The Buck 119 Handle Guard (Quillon)
Although I have read in other reviews that some don’t like the guard, I disagree. I think it gives you a bit more safety and more control. It also helps with your grip and once you have a grip, you ain’t letting go.
Keep in mind that this is not a tactical knife, it has too much bling, but I would trust it in a self-defense or survival situation. It is a bit large for ever day carry (EDC) but would be perfect for a bug out bag (BOB) or a get home bag (GHB).
The Buck 119 Steel – 420HC Steel
This is Buck’s standard blade material because it approaches the wear resistance of high carbon alloys while delivering the corrosion resistance of chromium stainless steels. The blade is quite stout and showed no bend or twisting when under extreme use.

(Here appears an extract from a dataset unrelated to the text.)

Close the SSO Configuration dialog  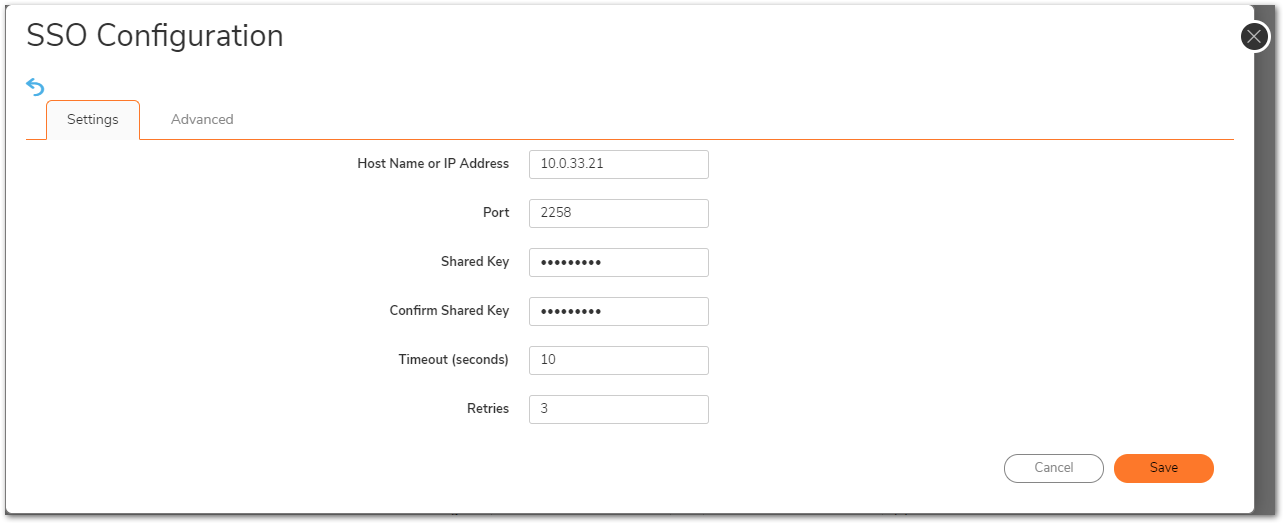[x=1254, y=37]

Buck 119 Blade Shape – Clip Point Blade
The crescent tip makes the blade thinner with a sharper tip while still maintaining plenty of strength. This shape provides good control for detail work and cutting in tight places. It is also well suited for intentional punctures like adding a new hole to your belt, etc. While the point of the blade is effective and fairly stout for detail work, it’s not as strong as the thicker points on drop points and skinners.
I have several knives with different blade lengths but for general outdoor use, this 6” blade is about perfect.
The Buck 119 Sheath
s with a very nice leather sheath that is made in the U.S.A as well. It has a great tight construction and sports a plastic inner sleeve to protect the edge on the blade. The leather is quite thick, and I see no flaws in the leather or the stitching. They have also added a drainage hole in the sheath in case you are out in rain or snow.

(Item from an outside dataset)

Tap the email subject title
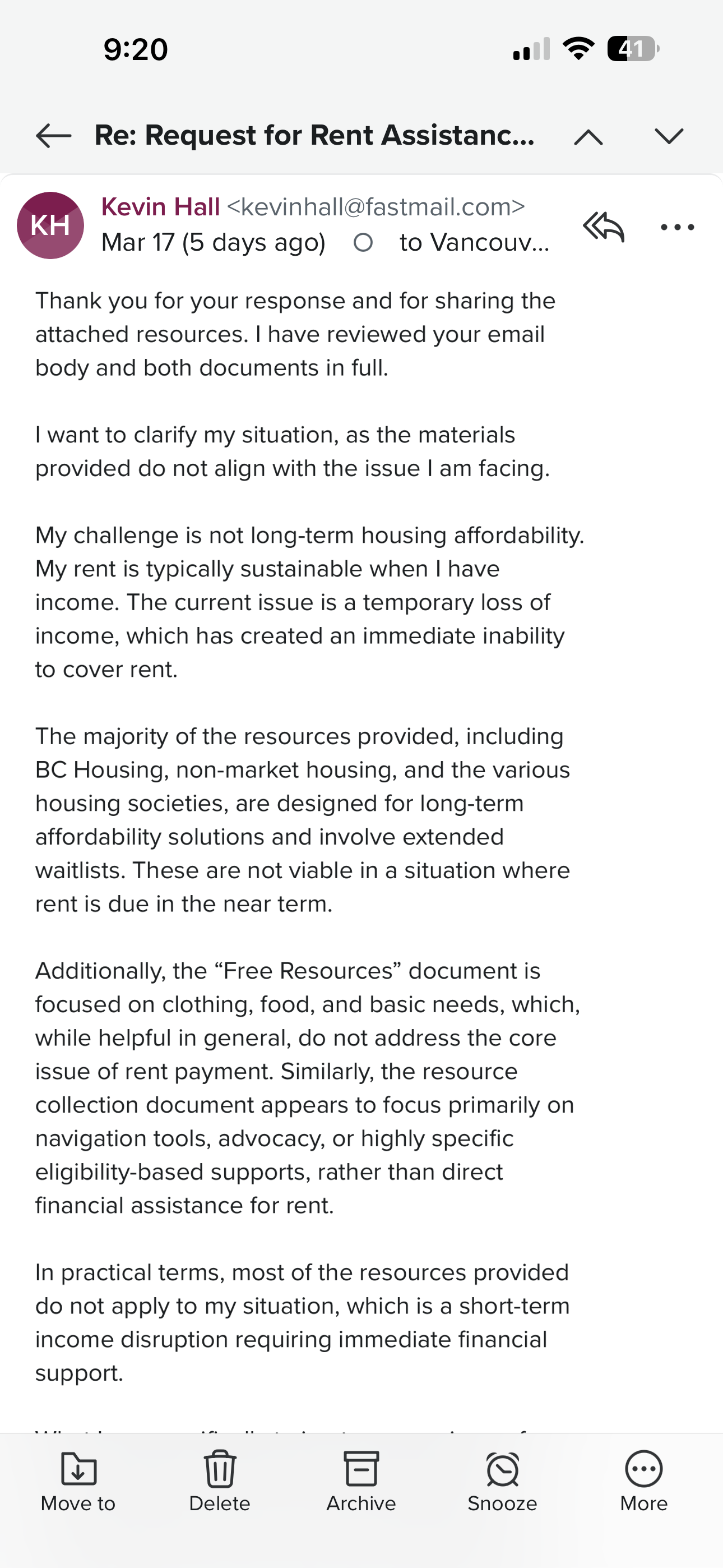The width and height of the screenshot is (723, 1568). click(314, 135)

The sheath is a bit stiff so if this is an issue for you, a little mink oil and some moderate use, and it will be perfect. Of all my knives, this is the best sheath that has come with the knife. Awesome!
- The knife has an amazing edge
- Easy to sharpen
- Extremely well built
- Nice tip for a thicker blade
- Comfortable handle
- A lot of knife for the price
- Handle is a bit slick in wet weather
I am ending this review with a soft spot in my heart. I have wanted this knife for so long that I was like a little kid on Christmas morning when it arrived. I have many knives that cost much more than this but when I am heading out into the woods, this is the knife in my pack, always. Who could resist a knife that Les Stroud used on his show? That’s right, Les used the Buck 119 on his Survivor Man show while in the Labrador region of Canada.
Overall, the knife has been received by outdoorsman and survivalist very well. At the time of writing, the Buck 119 had over 1,169 customer reviews on Amazon with a 4.8 out of 5 rating.
Anyway, if you are looking for a good all-around knife, the Buck 119 should fit the bill. Sturdy, pretty and extremely versatile, it should be in any outdoorsman’s knife collection.